#### Task to complete
Start at the entry line containing "Open the Supports" and end with the line containing "click(x=167, y=60)". Render those lines as a numbered list, skipping any blank lines.

#### Material to process

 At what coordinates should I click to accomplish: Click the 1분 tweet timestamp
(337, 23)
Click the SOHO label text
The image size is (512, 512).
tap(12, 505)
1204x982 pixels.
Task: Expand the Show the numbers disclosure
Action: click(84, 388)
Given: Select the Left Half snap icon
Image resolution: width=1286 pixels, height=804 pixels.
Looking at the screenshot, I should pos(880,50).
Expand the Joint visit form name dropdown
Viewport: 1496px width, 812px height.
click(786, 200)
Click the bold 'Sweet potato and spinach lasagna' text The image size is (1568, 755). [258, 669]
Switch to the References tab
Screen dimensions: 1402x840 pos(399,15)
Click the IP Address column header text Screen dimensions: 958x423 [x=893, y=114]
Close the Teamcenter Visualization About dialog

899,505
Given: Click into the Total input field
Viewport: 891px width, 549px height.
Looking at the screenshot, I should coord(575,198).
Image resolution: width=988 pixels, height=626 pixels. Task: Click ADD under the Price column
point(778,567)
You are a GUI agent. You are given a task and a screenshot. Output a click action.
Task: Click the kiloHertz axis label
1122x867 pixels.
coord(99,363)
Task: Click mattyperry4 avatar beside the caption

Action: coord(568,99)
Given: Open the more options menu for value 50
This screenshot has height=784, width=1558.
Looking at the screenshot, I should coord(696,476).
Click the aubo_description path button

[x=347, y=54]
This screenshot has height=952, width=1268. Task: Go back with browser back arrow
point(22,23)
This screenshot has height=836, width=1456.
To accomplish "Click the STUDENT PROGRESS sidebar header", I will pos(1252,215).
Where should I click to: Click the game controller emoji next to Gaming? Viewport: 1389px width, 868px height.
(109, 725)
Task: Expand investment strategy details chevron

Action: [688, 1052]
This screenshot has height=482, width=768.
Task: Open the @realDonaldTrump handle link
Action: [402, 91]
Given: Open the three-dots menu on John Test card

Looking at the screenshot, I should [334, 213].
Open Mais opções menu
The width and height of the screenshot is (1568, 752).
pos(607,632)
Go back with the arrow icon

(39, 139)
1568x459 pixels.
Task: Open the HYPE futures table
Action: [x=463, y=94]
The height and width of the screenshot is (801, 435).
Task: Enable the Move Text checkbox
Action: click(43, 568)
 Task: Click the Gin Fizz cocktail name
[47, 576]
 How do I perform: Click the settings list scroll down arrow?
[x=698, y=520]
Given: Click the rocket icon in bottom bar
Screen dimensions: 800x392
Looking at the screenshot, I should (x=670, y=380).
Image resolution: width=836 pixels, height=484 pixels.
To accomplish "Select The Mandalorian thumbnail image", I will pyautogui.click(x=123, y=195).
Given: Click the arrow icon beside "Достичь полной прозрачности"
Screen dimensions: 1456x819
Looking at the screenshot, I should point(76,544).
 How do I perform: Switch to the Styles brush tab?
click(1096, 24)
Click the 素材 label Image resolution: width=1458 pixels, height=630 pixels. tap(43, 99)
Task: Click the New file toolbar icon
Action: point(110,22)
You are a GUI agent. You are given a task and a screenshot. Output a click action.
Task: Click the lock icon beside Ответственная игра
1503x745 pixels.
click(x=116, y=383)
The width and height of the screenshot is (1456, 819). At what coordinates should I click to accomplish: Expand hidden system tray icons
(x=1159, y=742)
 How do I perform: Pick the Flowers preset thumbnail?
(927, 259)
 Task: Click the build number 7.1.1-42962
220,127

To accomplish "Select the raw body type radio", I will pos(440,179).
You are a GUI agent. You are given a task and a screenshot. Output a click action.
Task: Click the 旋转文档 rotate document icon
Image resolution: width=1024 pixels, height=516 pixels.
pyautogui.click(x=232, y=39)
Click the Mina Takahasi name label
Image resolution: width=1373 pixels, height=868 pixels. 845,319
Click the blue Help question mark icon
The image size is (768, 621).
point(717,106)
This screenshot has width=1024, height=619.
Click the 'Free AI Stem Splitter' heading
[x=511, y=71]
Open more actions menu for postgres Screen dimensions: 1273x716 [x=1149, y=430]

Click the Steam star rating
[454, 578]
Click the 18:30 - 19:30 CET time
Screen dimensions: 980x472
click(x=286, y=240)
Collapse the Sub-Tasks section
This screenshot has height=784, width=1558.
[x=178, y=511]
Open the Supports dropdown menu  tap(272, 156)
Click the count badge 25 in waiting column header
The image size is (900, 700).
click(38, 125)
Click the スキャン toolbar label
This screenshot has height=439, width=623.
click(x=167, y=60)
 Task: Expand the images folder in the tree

#### Worked answer
1. Open the Supports dropdown menu  tap(272, 156)
2. Click the count badge 25 in waiting column header
3. The image size is (900, 700).
4. click(38, 125)
5. Click the スキャン toolbar label
6. This screenshot has height=439, width=623.
7. click(x=167, y=60)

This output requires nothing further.